Heilbrunn Timeline of Art History Essays

John Singleton Copley (1738–1815)

John Singleton Copley unexpectedly illuminated America’s colonial sky. The child of poor uncultured parents and only briefly the stepson of artist Peter Pelham, he became by 1760, as if by Providence, the colonies’ supreme artist, a position he retained until his departure for London in 1774. His swift ascent and sustained eminence were the result of an innate ability to handle paint and produce images that eclipsed anything executed by his predecessors in America. Through his stepfather, Copley had access to a vast collection of prints after old masters and English portraits, which he employed as the basis for early historical compositions like The Return of Neptune (59.198), and for portraits such as Mrs. Jerathmael Bowers (15.128). In this way, Copley not only learned how to compose his pictures, but also catered brilliantly to the anglophile predilections of his patrons, who coveted English-style portraits but rarely, if ever, traveled to England. He worked in various media to please patrons, executing paintings, pastels, and miniatures with remarkable dexterity.

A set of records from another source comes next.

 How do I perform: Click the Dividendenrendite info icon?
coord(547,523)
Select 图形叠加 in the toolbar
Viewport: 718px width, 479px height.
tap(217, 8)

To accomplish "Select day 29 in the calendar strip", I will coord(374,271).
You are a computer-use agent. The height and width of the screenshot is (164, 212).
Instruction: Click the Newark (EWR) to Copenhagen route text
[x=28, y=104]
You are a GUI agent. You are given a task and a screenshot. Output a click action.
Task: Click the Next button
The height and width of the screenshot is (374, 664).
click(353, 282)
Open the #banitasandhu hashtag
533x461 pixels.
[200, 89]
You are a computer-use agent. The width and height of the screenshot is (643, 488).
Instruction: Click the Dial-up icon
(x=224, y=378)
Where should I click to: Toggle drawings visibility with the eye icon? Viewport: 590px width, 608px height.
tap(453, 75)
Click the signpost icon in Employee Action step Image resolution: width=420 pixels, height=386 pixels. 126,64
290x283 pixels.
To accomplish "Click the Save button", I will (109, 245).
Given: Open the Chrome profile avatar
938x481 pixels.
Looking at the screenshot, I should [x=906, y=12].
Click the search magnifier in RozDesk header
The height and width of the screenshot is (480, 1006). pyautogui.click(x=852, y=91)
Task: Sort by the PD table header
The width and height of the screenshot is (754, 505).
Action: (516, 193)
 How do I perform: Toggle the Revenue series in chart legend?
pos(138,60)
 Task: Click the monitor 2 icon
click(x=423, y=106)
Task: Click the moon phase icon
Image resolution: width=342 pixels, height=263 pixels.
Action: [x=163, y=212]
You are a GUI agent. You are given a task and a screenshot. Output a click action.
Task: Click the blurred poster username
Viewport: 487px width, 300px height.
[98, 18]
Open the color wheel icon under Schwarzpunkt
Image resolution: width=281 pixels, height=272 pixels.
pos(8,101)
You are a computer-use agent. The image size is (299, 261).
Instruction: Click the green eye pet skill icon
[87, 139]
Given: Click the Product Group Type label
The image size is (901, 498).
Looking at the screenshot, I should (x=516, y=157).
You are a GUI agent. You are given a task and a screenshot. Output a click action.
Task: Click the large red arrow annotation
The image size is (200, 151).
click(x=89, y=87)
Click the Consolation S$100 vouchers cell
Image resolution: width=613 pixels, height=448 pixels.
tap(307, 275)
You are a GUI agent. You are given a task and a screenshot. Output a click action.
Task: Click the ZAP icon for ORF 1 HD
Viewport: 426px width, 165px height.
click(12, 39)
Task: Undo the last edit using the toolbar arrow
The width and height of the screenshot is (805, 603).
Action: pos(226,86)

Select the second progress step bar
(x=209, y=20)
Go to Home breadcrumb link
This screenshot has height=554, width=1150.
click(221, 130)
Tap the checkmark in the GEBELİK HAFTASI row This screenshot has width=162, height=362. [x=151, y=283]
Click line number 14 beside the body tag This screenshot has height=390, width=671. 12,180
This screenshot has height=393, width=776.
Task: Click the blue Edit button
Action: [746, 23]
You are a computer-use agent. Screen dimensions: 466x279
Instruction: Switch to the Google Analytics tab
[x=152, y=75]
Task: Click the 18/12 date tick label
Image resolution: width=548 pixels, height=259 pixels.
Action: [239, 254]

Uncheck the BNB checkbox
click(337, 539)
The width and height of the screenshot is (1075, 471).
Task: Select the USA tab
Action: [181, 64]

In addition to dazzling descriptions, Copley offered persuasive fictions. With his deft technique and social insights, he fashioned sitters into the personae they wanted to project. He adroitly choreographed bodies, settings, and objects into visual biographies that could calibrate social position. The portrait of Daniel Crommelin Verplanck (49.12) is a perfect rendering of the boy’s potential and his father’s wish to see his son portrayed as the precocious scion of one of New York’s most prominent families. For Mrs. John Winthrop (31.109), a woman of letters and wife of a Harvard University professor, Copley combined the symbolism of the rare nectarine with the act of writing: Mrs. Winthrop poises the sprig like a pen on the blank surface of the table in an allusion to her own life as an act of self-creation.

In Boston and New York, where he painted briefly, the possession of works of art—especially English-style pictures—by an artist as accomplished as Copley was of immeasurable social value. Typically displayed in the halls, parlors, and dining rooms of homes decorated with Chippendale-style furniture, Rococo tea sets, and other fine things, Copley’s portraits became centerpieces in the stagecraft of elite, eighteenth-century life. As a result, Copley’s work saturated the market to a degree perhaps unprecedented in the history of art and contributed vitally to the forging of social identity for the American merchant class.

Copley had another extraordinary skill: he achieved his position as portraitist to the merchant elite of Boston and New York because he thought and behaved like a gentleman. In an era of accelerating class divisions and political upheaval, Copley flourished. He closely identified with his patrons and, until their world collapsed on the eve of the American Revolution, captured and confirmed their values and hopes. And then, like a phoenix up from the ashes, rose to equal if not greater prominence in London by the deployment of the same remarkable artistic and social skills. Following a brief respite in Rome during the summer of 1774, where Copley studied the old masters and drew as he had rarely done before, he landed in London and remained for the rest of his life. There, his portraits proceeded from his American successes, employing, in likenesses such as that of Midshipman Augustus Brine (43.86.4), the same dazzling effects. He continued to amaze clients with his portraits even while establishing himself as a key player in the current rage for history painting. With the critical success of The Siege of Gibraltar (60.44.19) and his enormous tableau The Death of Major Peirson, Copley joined the top ranks of British painters, was elected to the Royal Academy, and won royal patronage that kept him painting until the very end of his extraordinary life.